The Burrata experience from Aldardo in Gothenburg, at Passion för Mat 2012.
Text and Photo © JE Nilsson and CM Cordeiro 2012

There are no words to describe the sensuous experience of cutting into the buttery softness of a genuine Italian burrata cheese – seemingly made in heaven on earth, that is Andria in Murgia in southern Italy.

Made from cow’s milk, rennet and cream, the burrata was first made in the early 1900s. After a hundred years of finding its way around the globe outside of southern Italy, it is still considered an artisan cheese because of its contradictory status of being a popular rarity that it is best consumed within 24 hours after its production. Something that adds to its air of an exclusive invitations only experience.

After having tried it in Singapore for the first time, just about two years ago with the Iannone family (ref.

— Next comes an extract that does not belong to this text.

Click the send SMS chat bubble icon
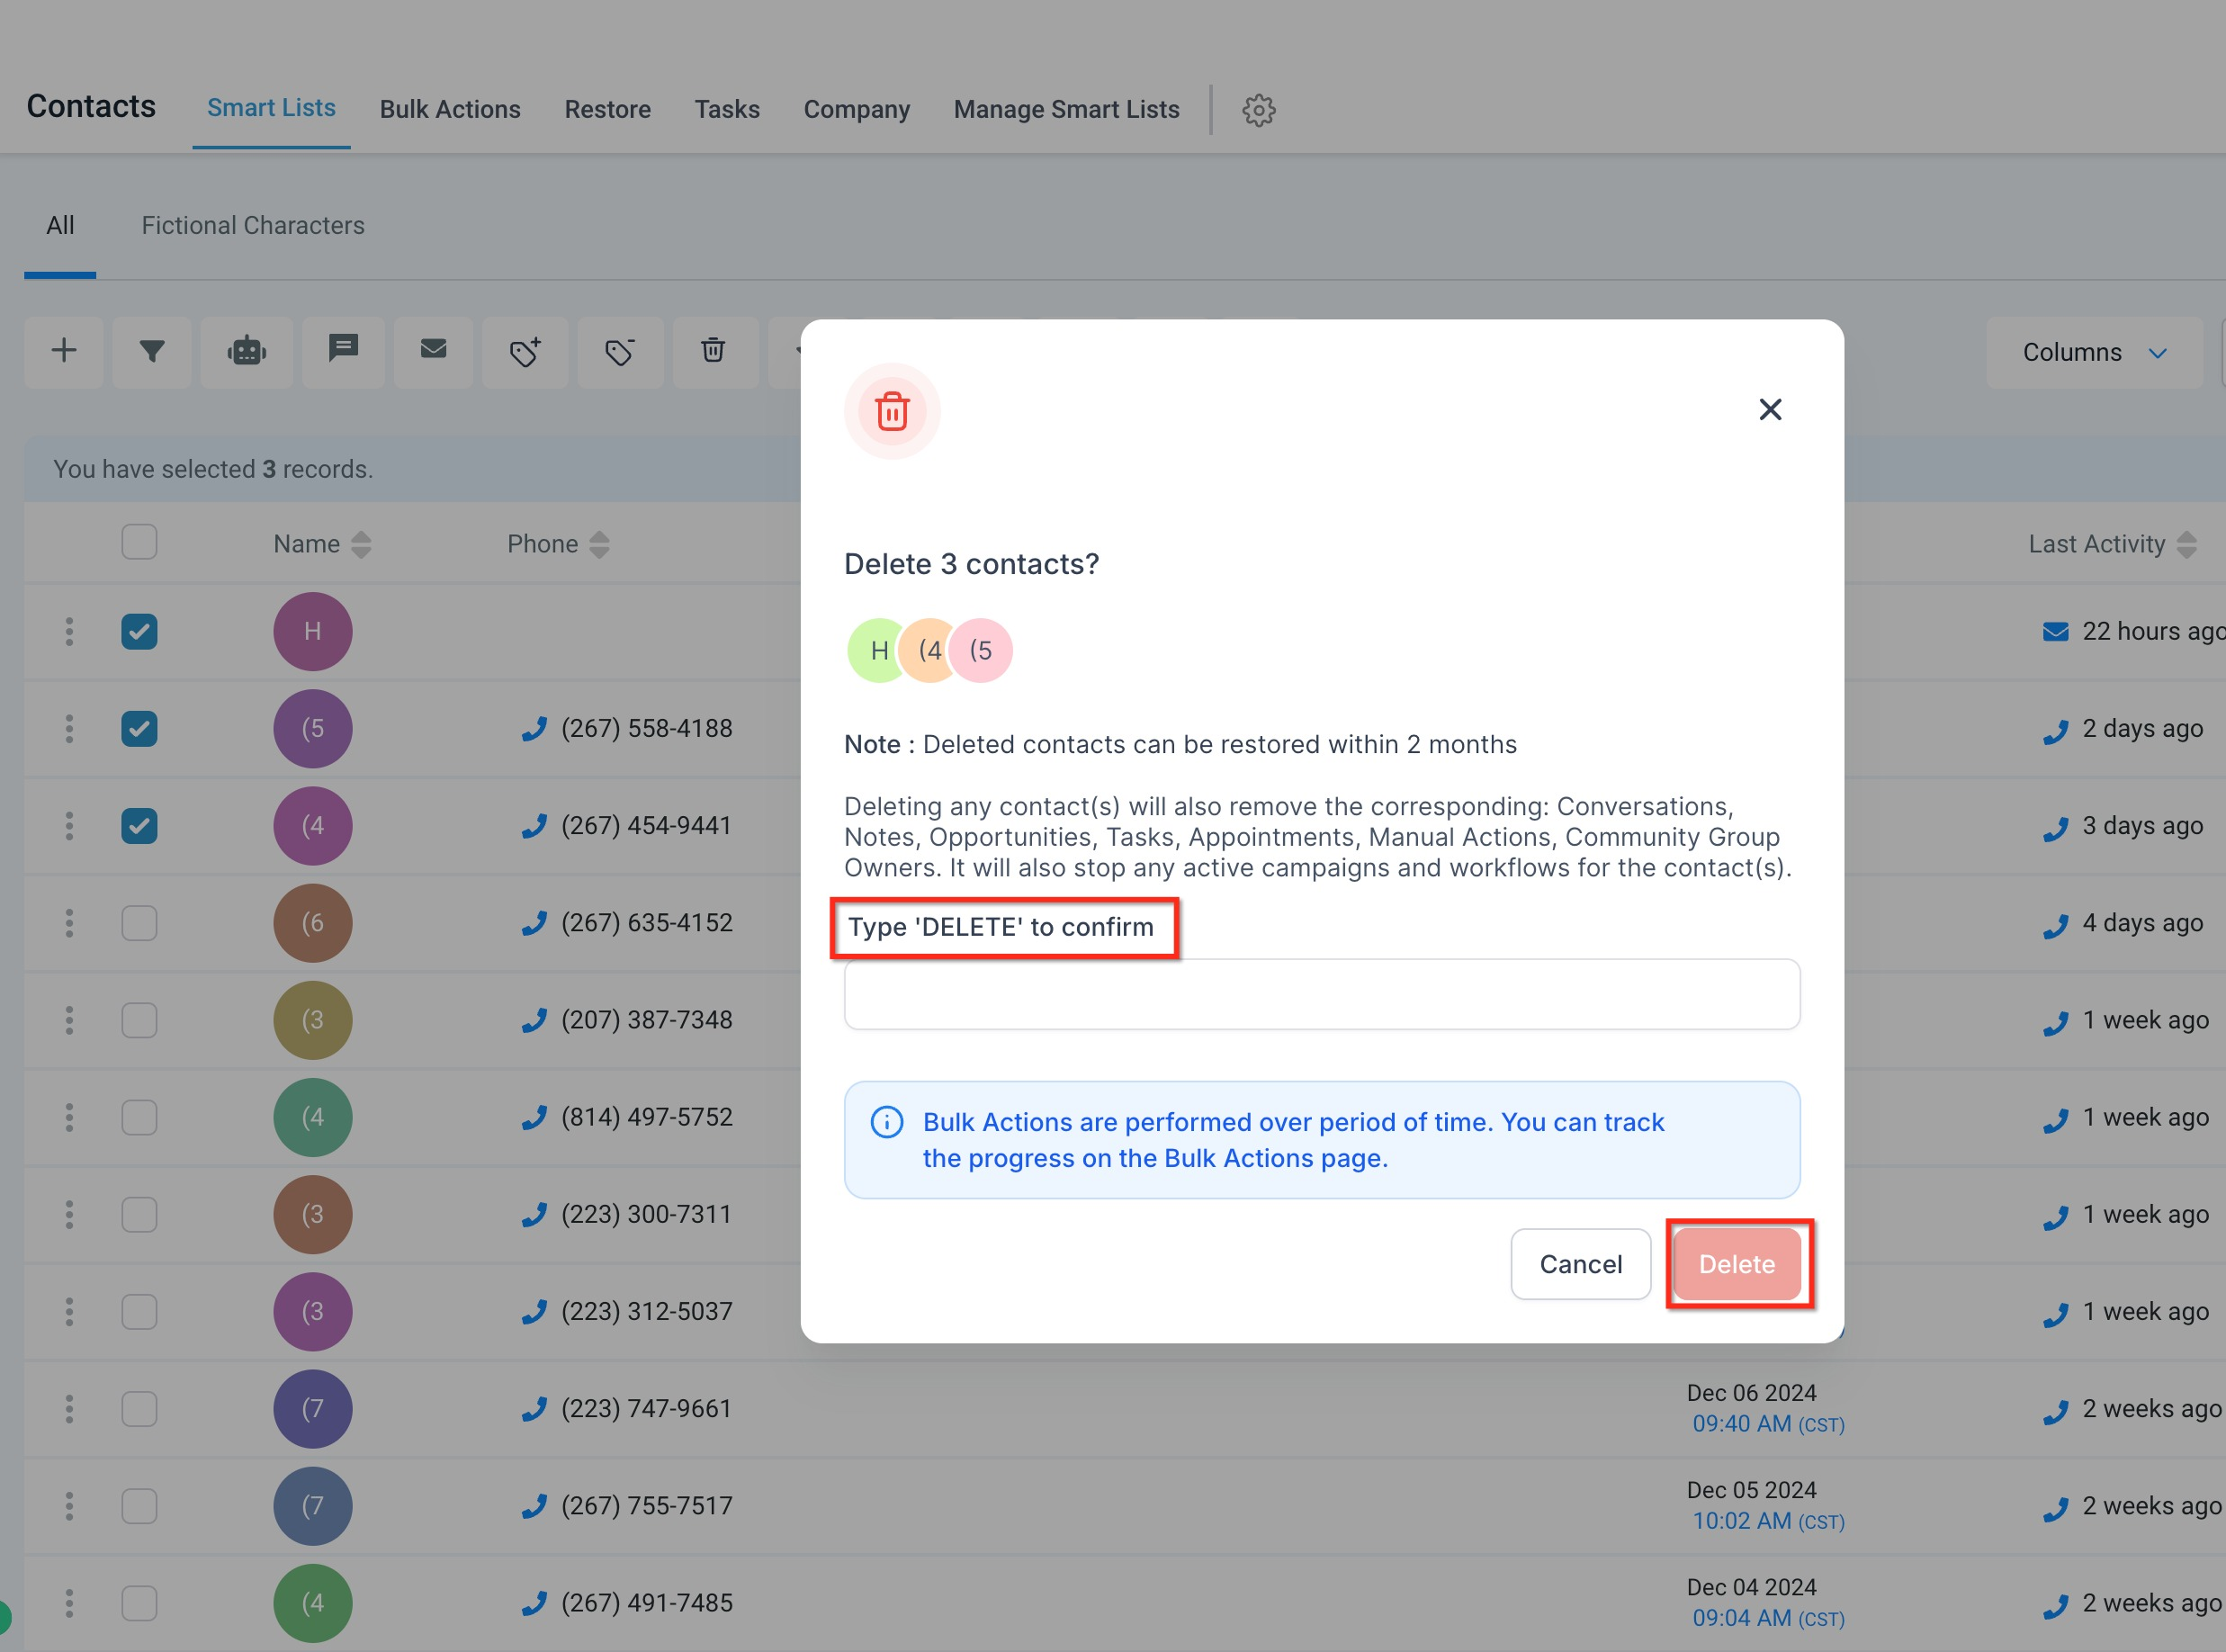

La Braceria i and ii), I have personally in vain searched for the burrata in Sweden. In Singapore, the popularity of the burrata has increased considerably. The fine dining restaurant No Menu for example sells 40 kgs of it a week.

And while Singapore has Giorgio Ferrari to thank for bringing in the first import of burrata (together of course with other Italian fineries of food and wine) into a country with an utmost challenging climate nonetheless, Gothenburg now finally has Aldardo.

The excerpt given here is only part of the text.